But when? The snowbird business would have died off a month ago. It probably was a good business for them, and something that popped up in areas that didn’t already have short-haul flights. Maybe they still do them as charters for those that don’t want to sit with rando pax.
Appears to have been at least initially cancelled back in March, initially until the end of April - https://www.vicnews.com/news/harbour-air-cancels-all-seattle.... I haven't seen any announcement of them resuming between now and then, but nothing that rules it out.
I'm sure there are folks on HN who could tell us from public flight records.
The "5 meter" comment has me wondering -- what's the shortest flight that's legally considered a flight?
Is it the moment your gear is no longer touching the ground? The moment your wings leave ground-effect? (Is the ekranoplan technically a plane or a boat?) The moment you cross the property-line of the departing airport? (And how would that work for bush planes?)
Electric planes where used have already shown to be significantly cheaper to operate. Even if you need more overall energy, as electricity is cheaper then fuel, that is not necessary a problem.
Also, I think people really need to think about this some more and not just look at first order effects.
ery reductionist analysis.
- Electric engines are far more efficient.
- Electric engines have a significantly better trust-to-weight ratio.
- Lighter engines mean less structural load
- Batteries can be structural components, not just dead weight, unlike fuel
- Potentially you can use gravity to recharge the battery
- Electric engines have efficiency that stays the same, not optimized for one altitude
- Electric engines can go higher and use less air resistant
To achieve all of this you need to completely re-engineer planes and that is very expensive and batteries are only just getting close to the required power. The necessary investment to completely redesign plans to take advantage of these has not been made.
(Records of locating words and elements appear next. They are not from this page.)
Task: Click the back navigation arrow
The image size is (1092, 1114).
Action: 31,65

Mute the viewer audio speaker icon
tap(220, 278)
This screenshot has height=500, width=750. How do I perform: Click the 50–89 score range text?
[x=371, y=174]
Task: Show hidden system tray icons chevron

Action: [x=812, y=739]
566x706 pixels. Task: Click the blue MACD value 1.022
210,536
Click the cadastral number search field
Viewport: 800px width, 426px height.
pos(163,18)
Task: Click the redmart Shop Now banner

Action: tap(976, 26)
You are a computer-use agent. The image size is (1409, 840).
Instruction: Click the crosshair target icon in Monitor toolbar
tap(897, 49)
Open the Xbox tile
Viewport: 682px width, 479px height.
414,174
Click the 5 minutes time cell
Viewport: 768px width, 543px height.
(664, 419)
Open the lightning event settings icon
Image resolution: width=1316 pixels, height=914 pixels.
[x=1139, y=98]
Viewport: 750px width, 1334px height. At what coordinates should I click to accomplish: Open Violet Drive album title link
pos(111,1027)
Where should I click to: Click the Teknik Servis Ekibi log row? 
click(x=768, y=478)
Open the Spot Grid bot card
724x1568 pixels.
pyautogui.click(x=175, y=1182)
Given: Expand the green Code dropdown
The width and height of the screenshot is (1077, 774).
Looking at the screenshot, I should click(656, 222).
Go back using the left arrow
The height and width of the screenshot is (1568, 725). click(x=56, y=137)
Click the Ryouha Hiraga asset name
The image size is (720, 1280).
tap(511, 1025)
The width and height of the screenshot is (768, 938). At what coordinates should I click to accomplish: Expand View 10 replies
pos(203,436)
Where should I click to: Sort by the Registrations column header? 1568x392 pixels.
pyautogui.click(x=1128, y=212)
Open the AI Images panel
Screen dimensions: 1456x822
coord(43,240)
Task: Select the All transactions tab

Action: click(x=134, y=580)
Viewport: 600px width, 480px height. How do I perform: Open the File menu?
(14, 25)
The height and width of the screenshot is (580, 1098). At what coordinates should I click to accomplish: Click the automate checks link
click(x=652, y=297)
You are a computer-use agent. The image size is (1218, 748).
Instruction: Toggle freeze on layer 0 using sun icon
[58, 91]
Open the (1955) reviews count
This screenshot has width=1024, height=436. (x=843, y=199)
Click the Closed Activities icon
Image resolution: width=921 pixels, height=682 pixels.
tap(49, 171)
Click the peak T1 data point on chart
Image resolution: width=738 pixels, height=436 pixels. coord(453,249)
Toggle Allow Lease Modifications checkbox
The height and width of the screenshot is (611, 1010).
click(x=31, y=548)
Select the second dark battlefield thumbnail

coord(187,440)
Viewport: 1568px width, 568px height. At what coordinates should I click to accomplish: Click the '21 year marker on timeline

If you look at Alice plain for example, they have taken advantage of some of these things I mention. They were able to get away with thin wings. However they still don't exploit many of these things as they are just an integration company. Their plane carries the battery like cargo, rather then having the battery be structural.
Actually they're doing this not for environmental reasons but for financial reasons. There's been articles written about it, including interviews with the executives of the company itself talking about why they're making the switch, which you can find on Google if so inclined. It's cheaper to operate these electric seaplanes to the point where it's worth the capital investment for the company.
Actually ‘fuel’ cost wise an electric plane is significantly cheaper. Avgas is also significantly more expensive in canada than the usa due to taxes. The 30m short hop propeller flying here is actually the sweet spot for electric craft and I estimate they will spend about 10x less in energy costs alone.
Most of Harbour Air’s non-electric fleet are Jet-A burning turbines. Only the Beaver is possibly avgas fueled. (There are also turbine conversions of the Beaver.)
I wonder if the rating would be electric only after a while... I would imagine that the various authorities would create a different license, like for seaplanes and IFR. It would make some sense as mis-managing the fuel-air mixture on a small piston plane can lead to catastrophic failure. (frozen carb for ex)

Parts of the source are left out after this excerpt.